Start of Records to use
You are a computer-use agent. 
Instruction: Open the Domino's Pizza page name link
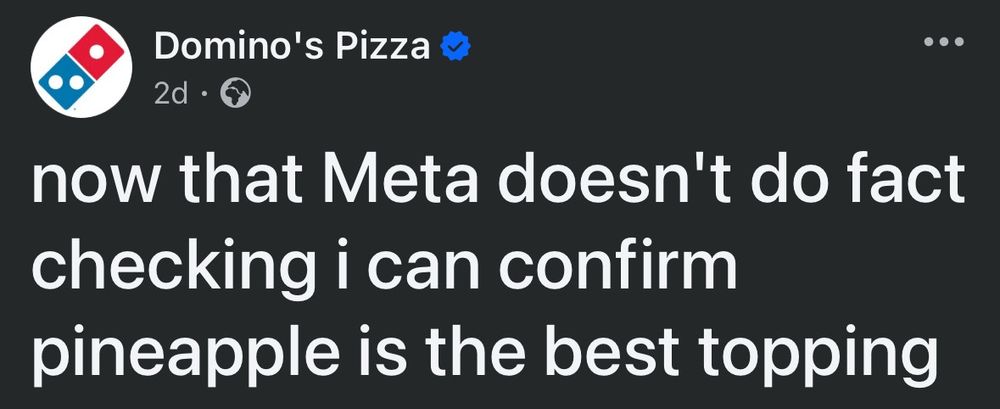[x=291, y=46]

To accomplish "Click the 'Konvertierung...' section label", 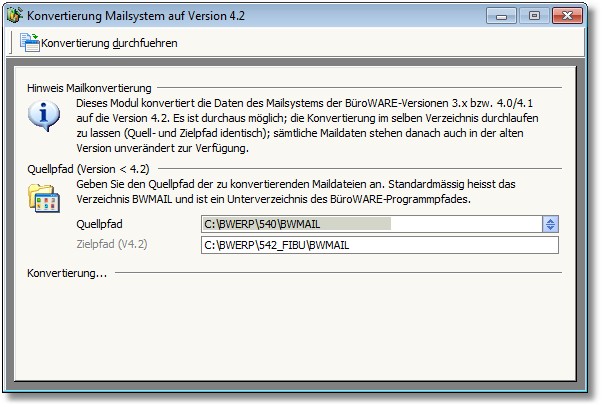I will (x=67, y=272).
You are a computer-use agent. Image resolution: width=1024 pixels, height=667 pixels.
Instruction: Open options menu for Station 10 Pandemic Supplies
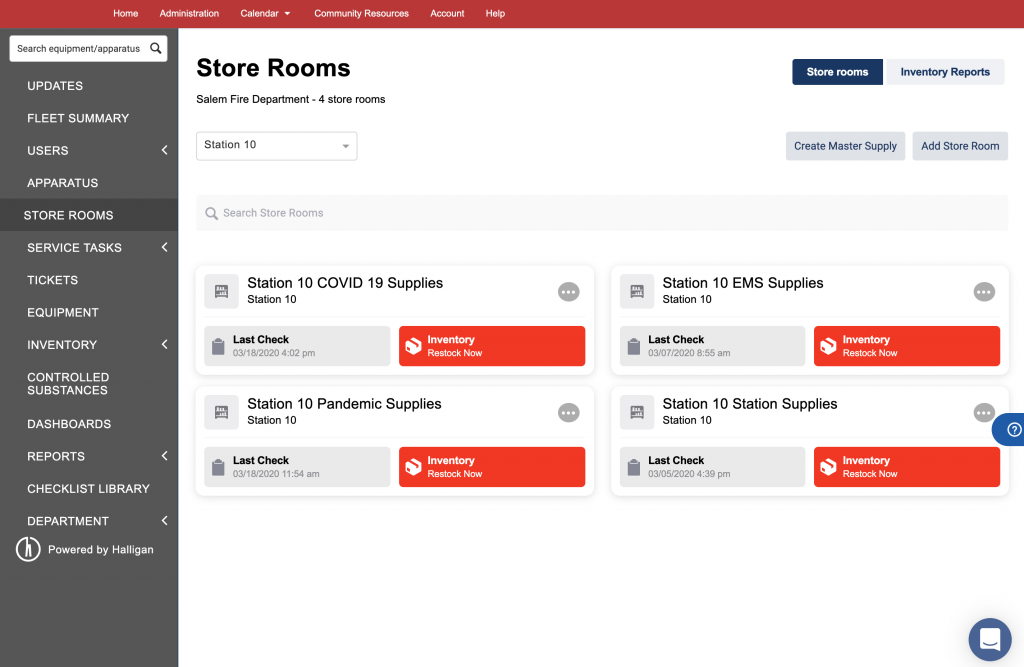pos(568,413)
End of Records to use
Start of Records to use
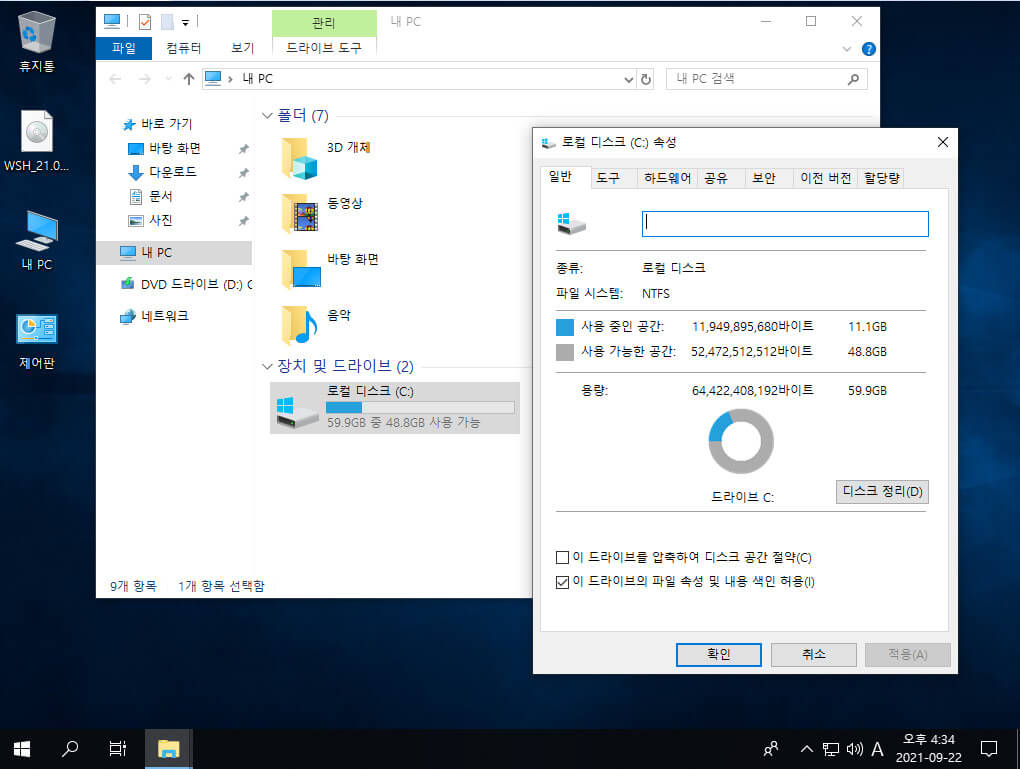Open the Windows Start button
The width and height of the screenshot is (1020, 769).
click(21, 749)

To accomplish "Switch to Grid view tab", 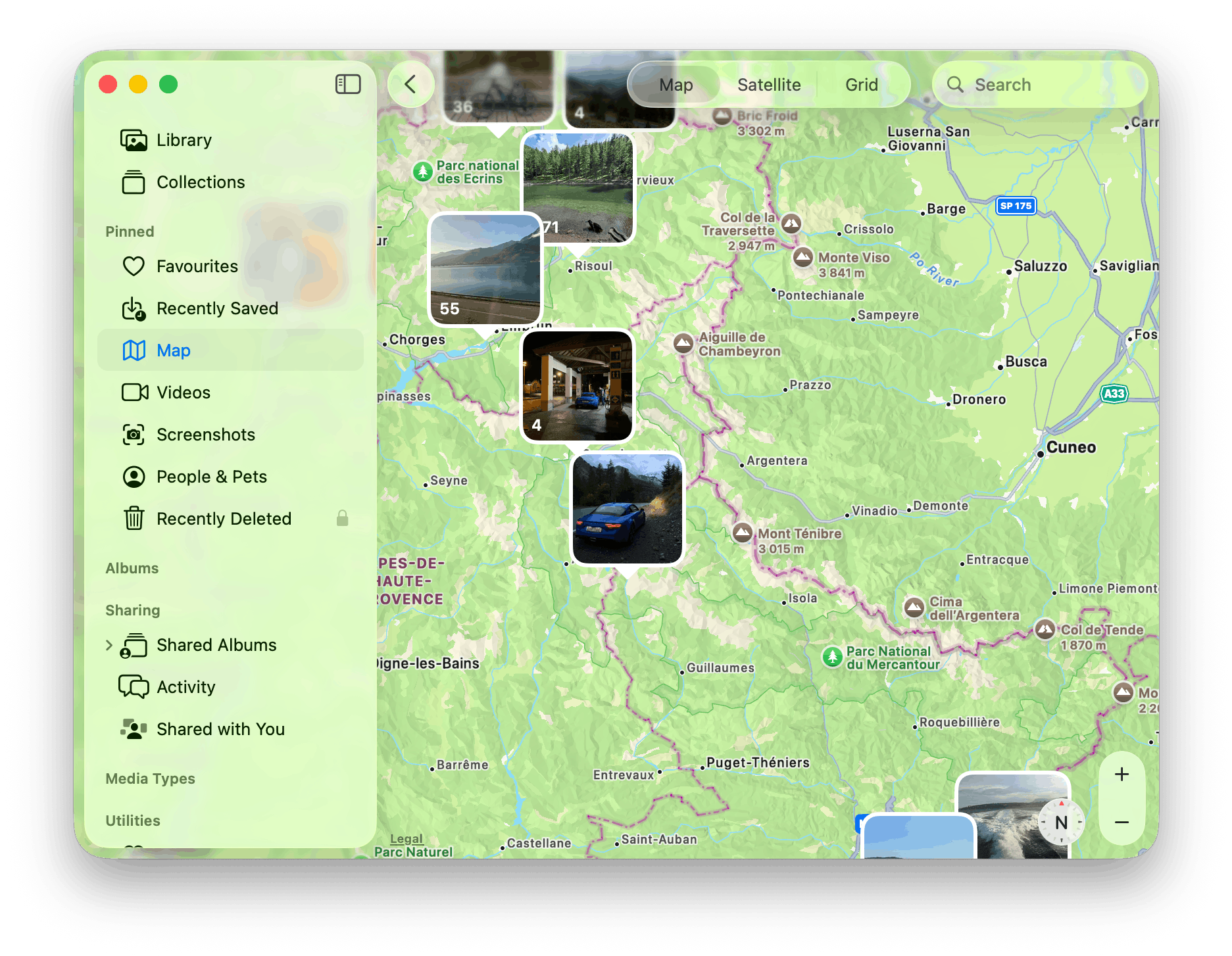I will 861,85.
End of Records to use
__Aim of the exercise__
Your task is to gather all lines from the entries above that hold the word "agent".

__Answer box__
You are a computer-use agent. 
You are a computer-use agent. Image resolution: width=1024 pixels, height=667 pixels.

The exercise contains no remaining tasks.